INSTRUCTIONS FOR THE TASK: Go through the data and copy each line that holds "agent".

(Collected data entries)
= Beginning of Section =
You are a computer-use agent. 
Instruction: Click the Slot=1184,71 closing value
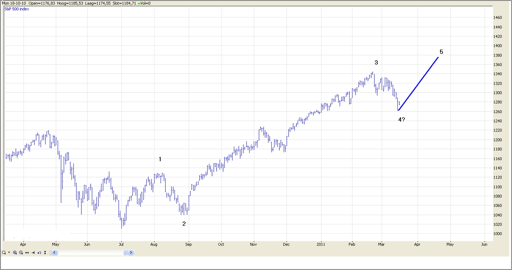tap(124, 3)
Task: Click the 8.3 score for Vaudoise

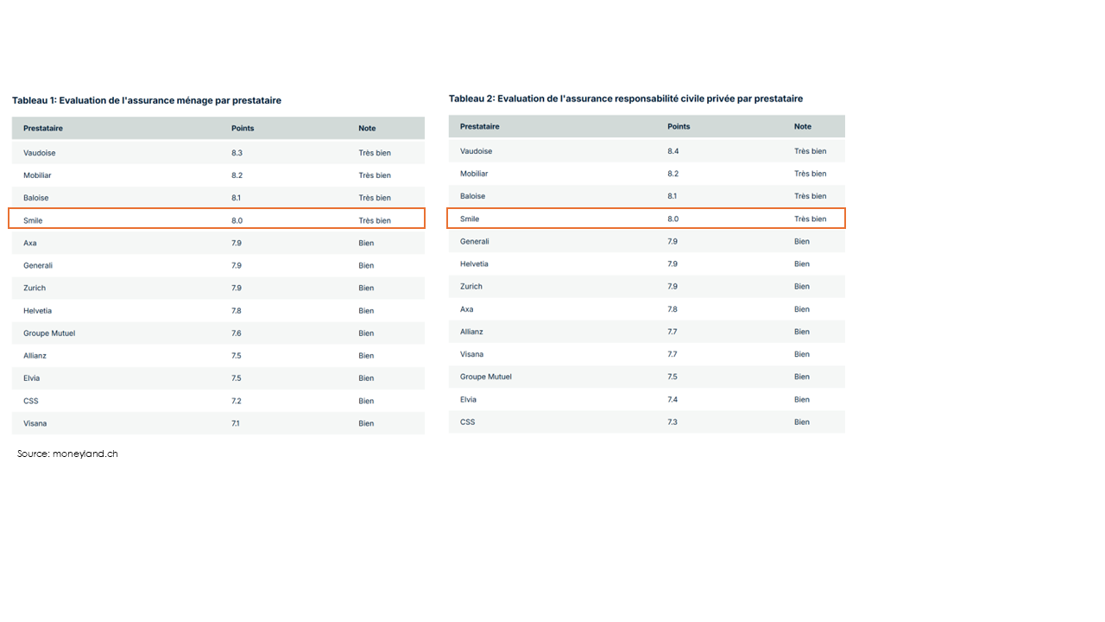Action: click(x=237, y=153)
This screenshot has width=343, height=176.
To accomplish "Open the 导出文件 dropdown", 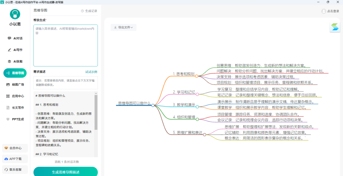I will pyautogui.click(x=123, y=27).
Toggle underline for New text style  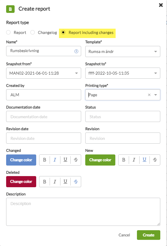point(145,160)
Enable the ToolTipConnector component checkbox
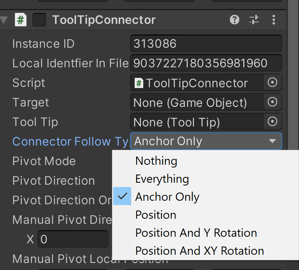Viewport: 299px width, 270px height. pos(39,20)
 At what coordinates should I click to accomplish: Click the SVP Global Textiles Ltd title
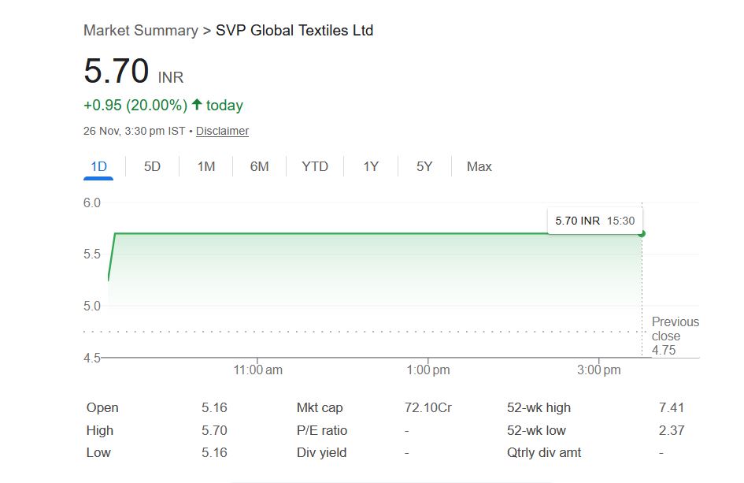click(294, 31)
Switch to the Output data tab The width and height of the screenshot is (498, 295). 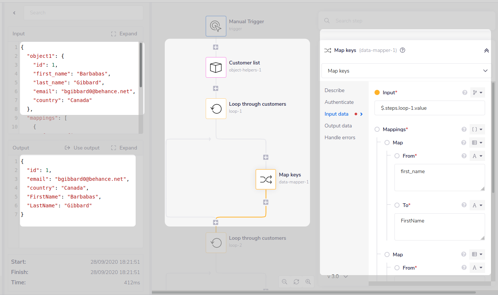coord(338,126)
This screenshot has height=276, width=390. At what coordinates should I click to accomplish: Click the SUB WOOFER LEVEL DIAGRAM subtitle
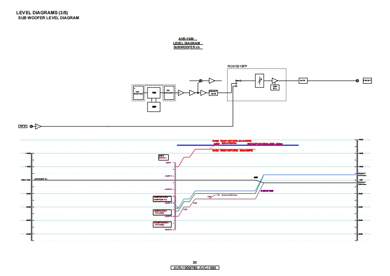point(49,18)
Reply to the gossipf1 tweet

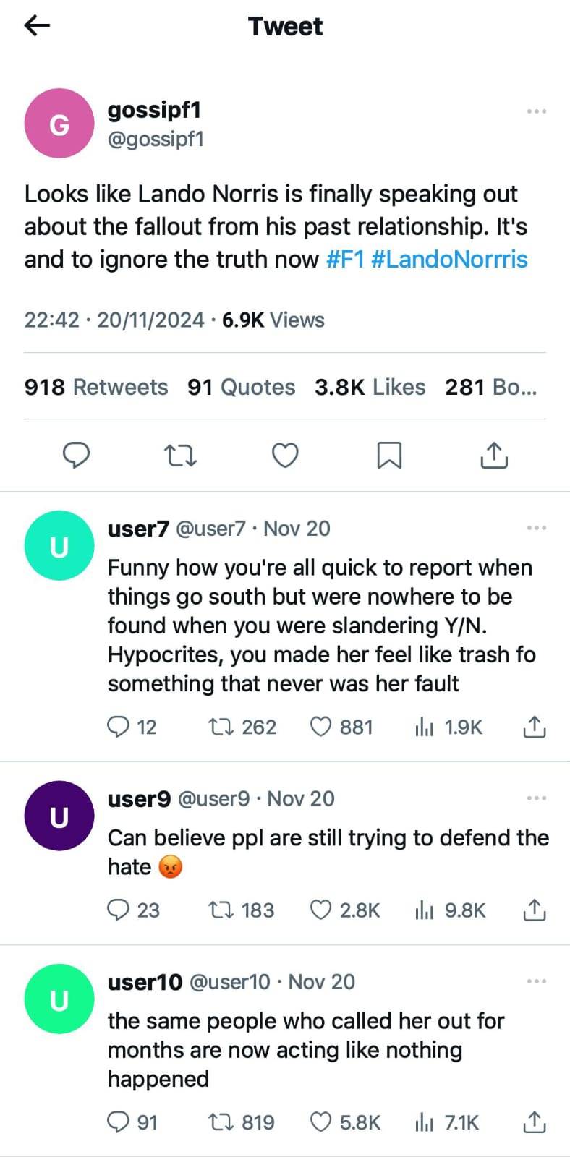(77, 455)
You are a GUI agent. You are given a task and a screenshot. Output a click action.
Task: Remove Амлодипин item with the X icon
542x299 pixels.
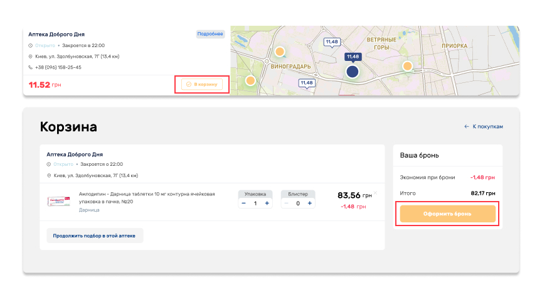point(375,193)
= End of Section =
COMPLETED EXERCISE:
You are a computer-use agent. 
You are a GUI agent. You are given a task and a screenshot. Output a click action.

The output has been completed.